Her şeyi bozmak istiyorsanız tek bozmanız gereken insan. O bozulursa her şey bozulur ve yok olur. Kendisine dünya emanet edilen insan vazife ve sorumluluklarını yerine getirmezse işte o zaman mahlukatın ayarlarını allak bullak eder. Şunu demek mümkündür onun hakkında kainatın çekirdeğidir insan. O eğer Rahman ve Rahim olan Allah Teala’ya teslim olursa ve yaratanın emirlerini yerine getirirse denge unsuru olur. Koruyucu ,gözetici, kollayıcı bir vasıf kazanır. Aksi halde vahşileşir ve kendi arzu ve havasatına göre her şeyi parçalar. Yırtıcı huya bürünür ve yok eder. Her nesneyi kendine, çıkarlarına kurban eder. Sınır tanımaz, dur noktası yoktur. Canilikte ileri gider ve hatti aşar.

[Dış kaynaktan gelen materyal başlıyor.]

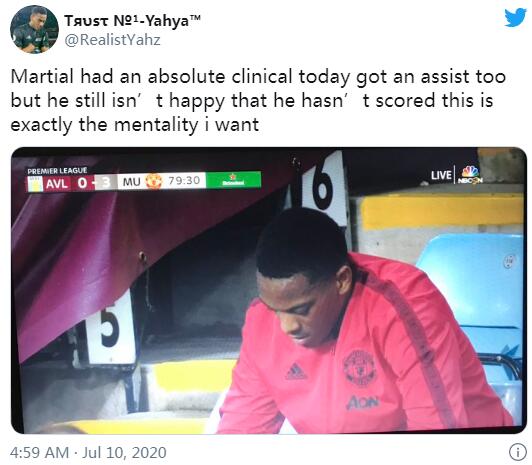Open the tweet info icon
The height and width of the screenshot is (465, 532).
(x=517, y=452)
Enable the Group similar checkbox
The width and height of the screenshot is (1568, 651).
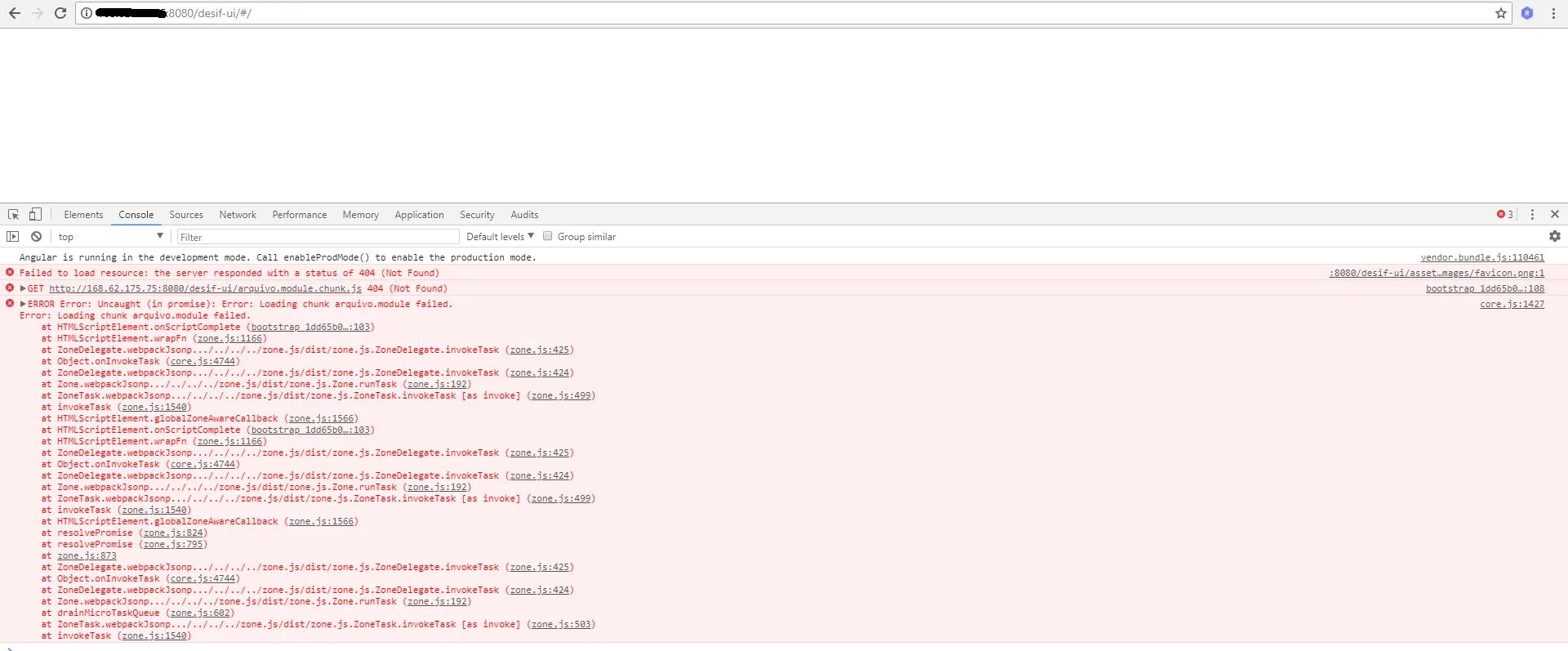548,236
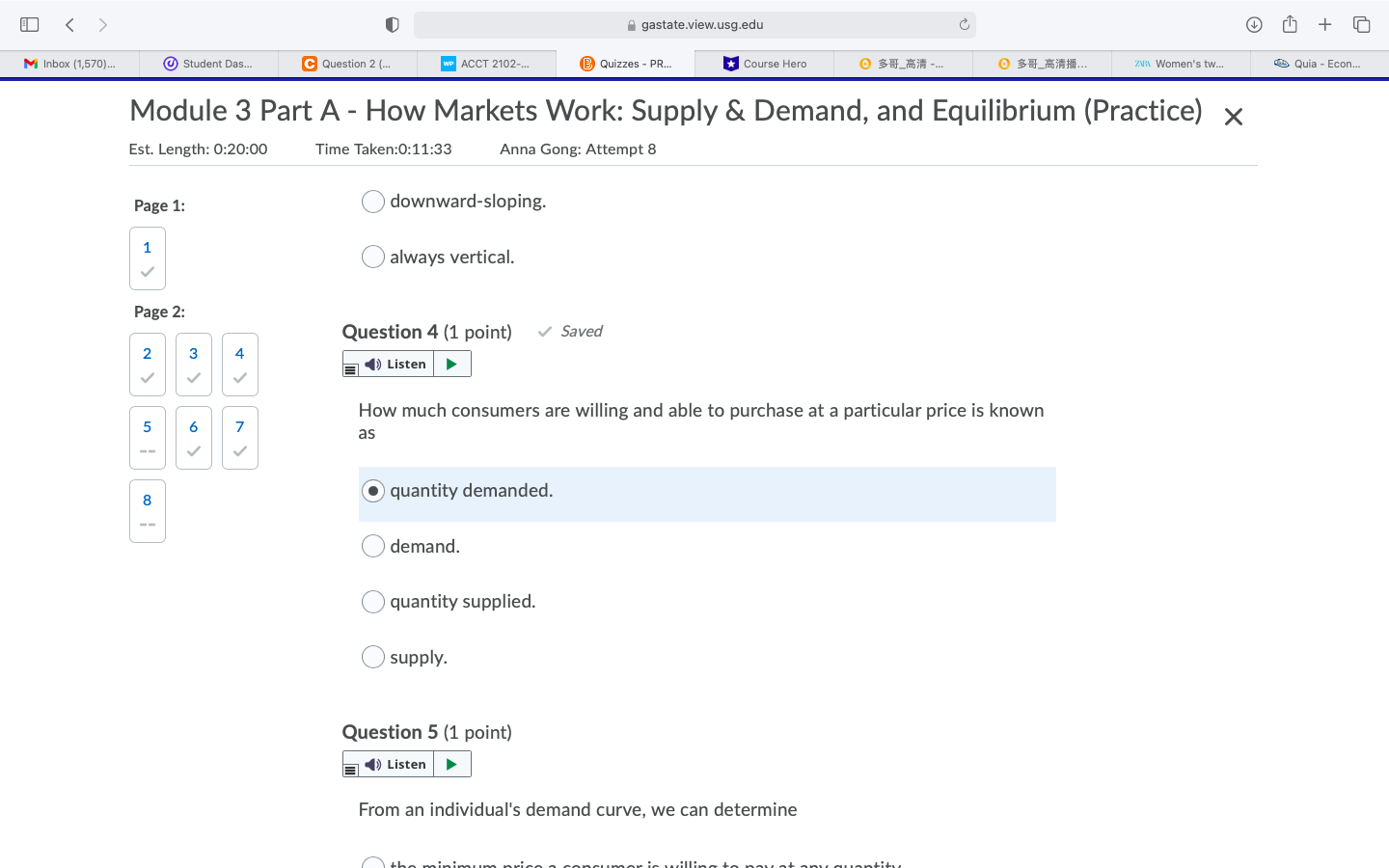
Task: Toggle the Safari sidebar icon
Action: pyautogui.click(x=29, y=24)
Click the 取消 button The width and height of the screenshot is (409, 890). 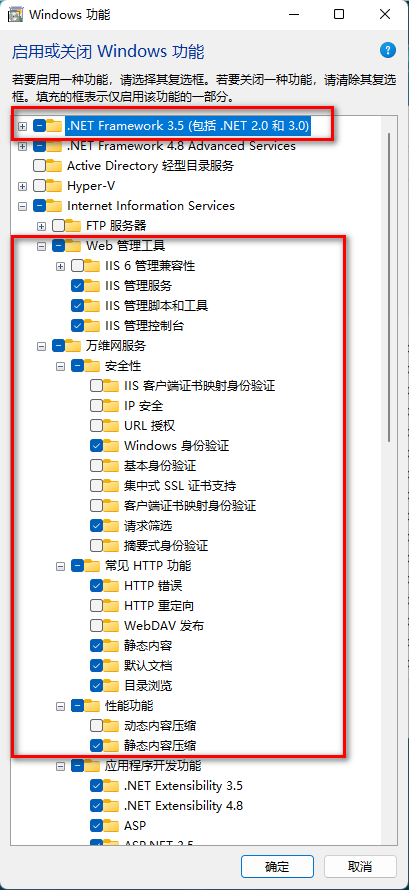coord(360,867)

Bu yüzyılda aslında asli ayarlarıyla en çok oynanan insandır. Onu bozmak ve itibarsızlaştırmak için var gücüyle birileri çalışıyor. İçini boşaltıp mankurt yapmak amacıyla değerleriyle oynanıyor. Bir kargaşa yaşaması isteniyor. Doğruyu ve yanlışı karıştırmış , helal , haramı hiçe sayan bir anlayışla onu donatma derdindeler. Bunun için sürekli bir çalışma içindeler. Artık sadece şeytan değil bu gün insi şeytanlar da meydanda. Onlar daha çok zarar veriyorlar. Kavramları ve değerleri kendi çıkarları için yönlendiriyorlar. Modern dünyada istenen bu değil mi ? Aşırı özgürlük, doymama, sınırsız haz, mutlu olamama , kanaatsizlik, gelecek endişesi, hırs sürekli aşılanıyor insana. Bunlar öylesine yoğun bir şekilde veriliyor ki insan bir dönemden sonra bunların bir parçası oluyor. Bunlardan kurtulacak , terk edecek bir otama sahip değilse kurtulamıyor. Bu hastalığın pençesinde ömrü geçiyor. O hastalık kişiyi helak etmeye yetiyor ve yok ediyor.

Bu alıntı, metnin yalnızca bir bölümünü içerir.